Problem details |
Arrange as a numbered list the lines running from the line containing "You are a computer-use" through the line containing "This screenshot has width=779, height=433.", both included, omitting any blank lines and leaving the pictures out of the answer.

The data |

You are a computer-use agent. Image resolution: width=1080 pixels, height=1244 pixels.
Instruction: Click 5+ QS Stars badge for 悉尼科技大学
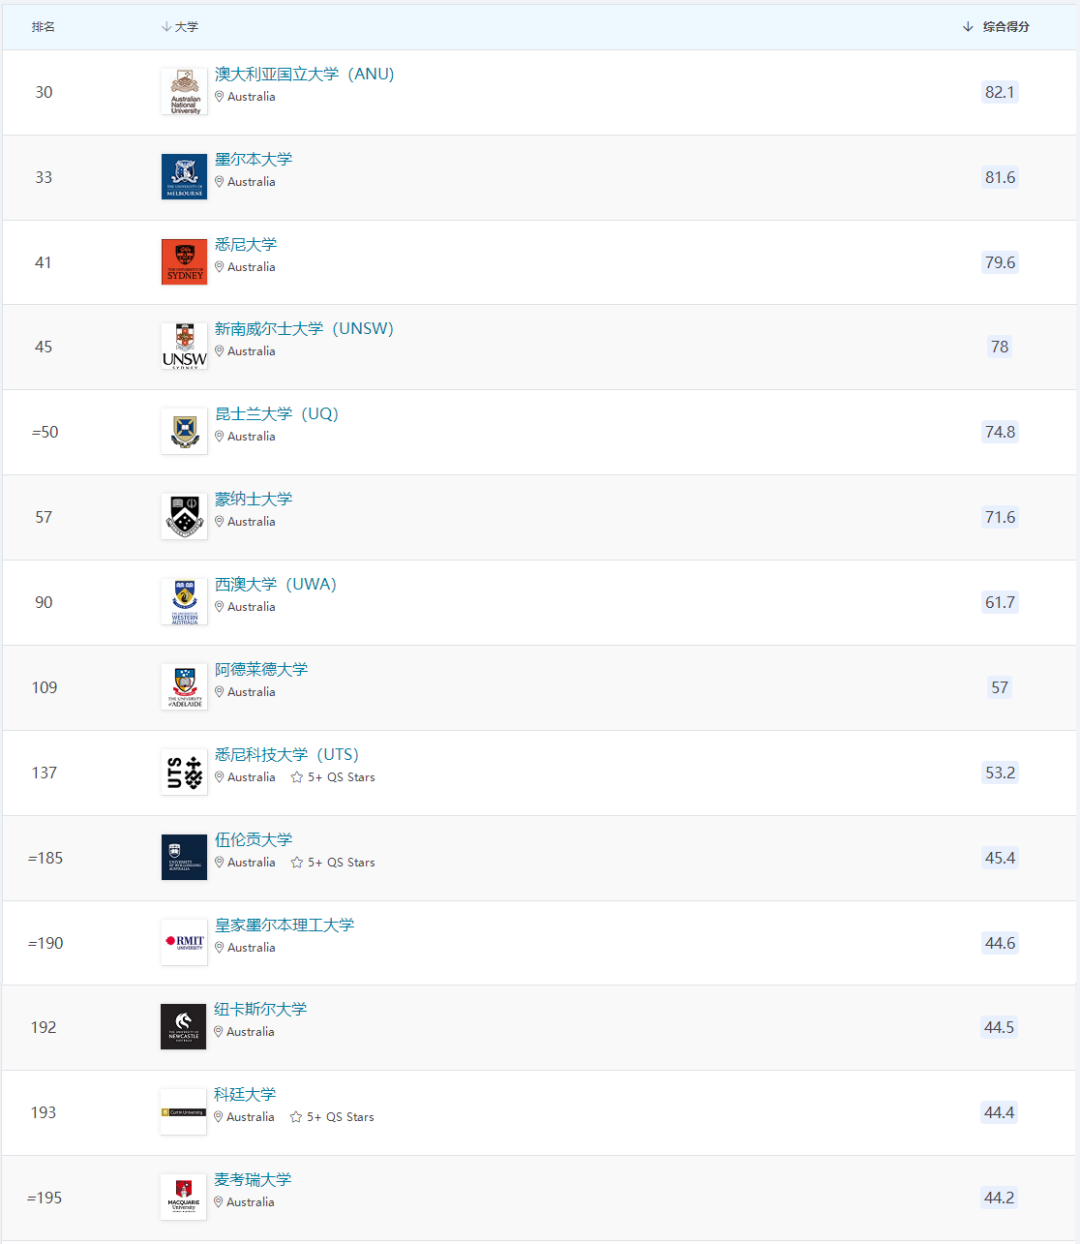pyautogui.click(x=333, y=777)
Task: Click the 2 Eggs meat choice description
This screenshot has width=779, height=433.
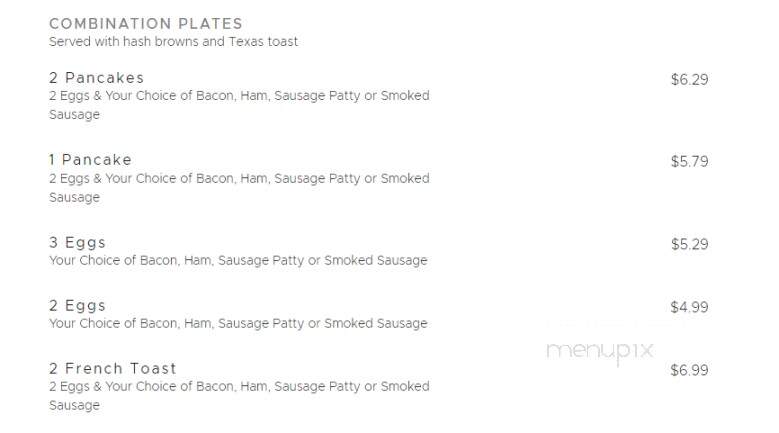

---

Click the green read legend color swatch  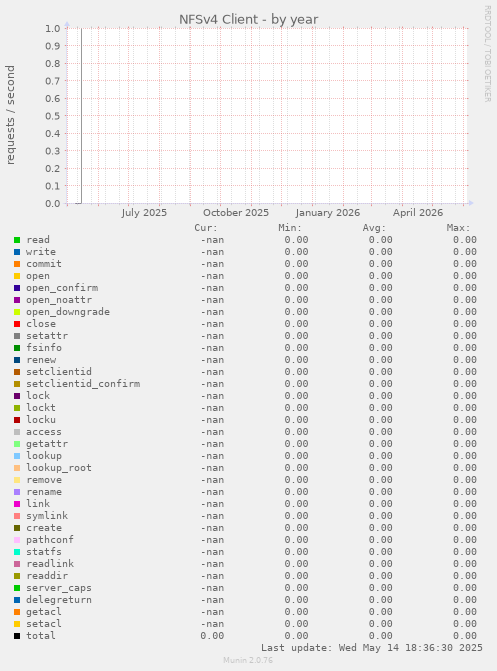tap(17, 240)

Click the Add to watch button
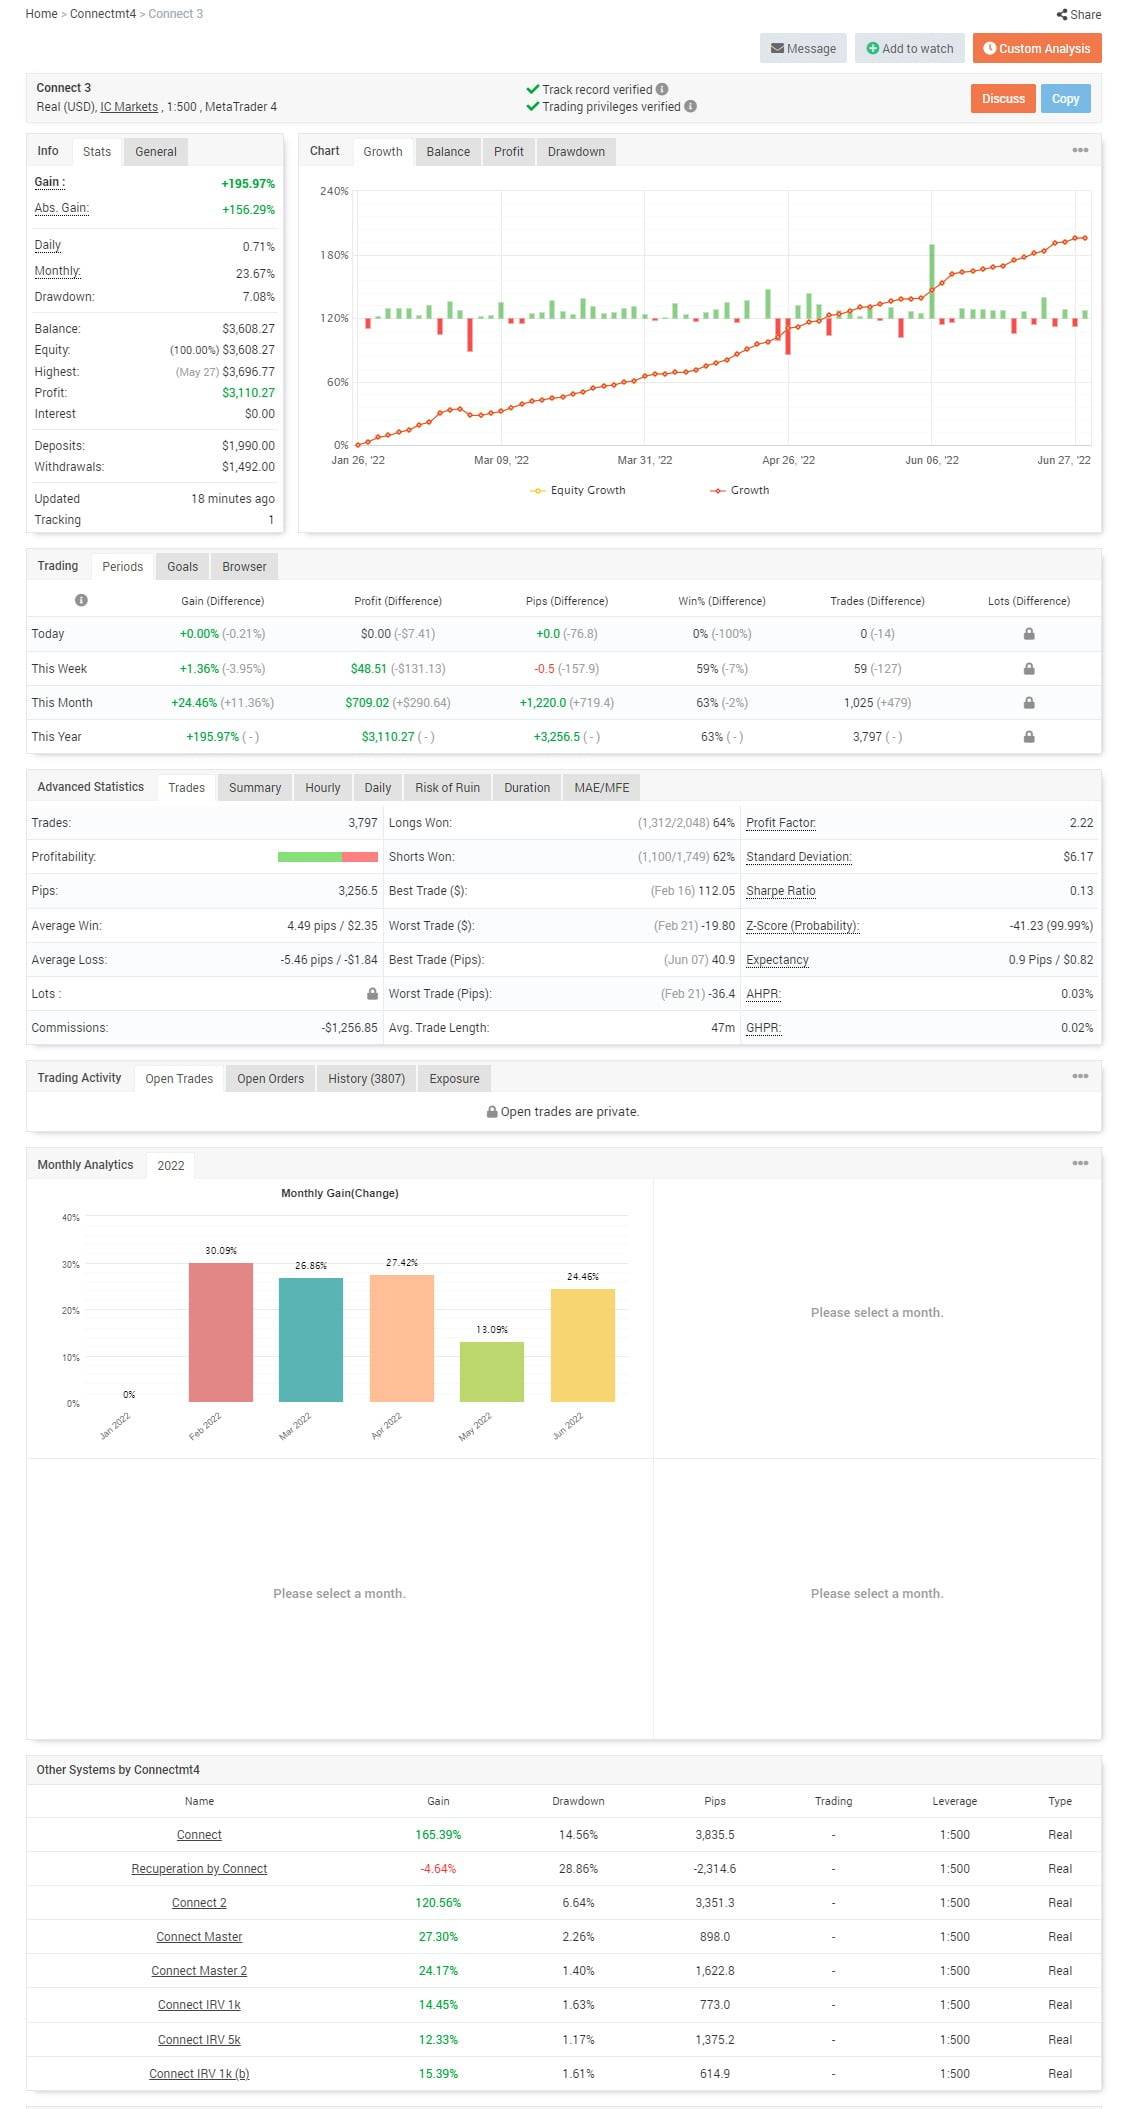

Written solution |
1. You are a computer-use agent. Image resolution: width=1080 pixels, height=1244 pixels.
2. Instruction: Click 5+ QS Stars badge for 悉尼科技大学
3. pyautogui.click(x=333, y=777)
4. Task: Click the 2 Eggs meat choice description
5. This screenshot has width=779, height=433.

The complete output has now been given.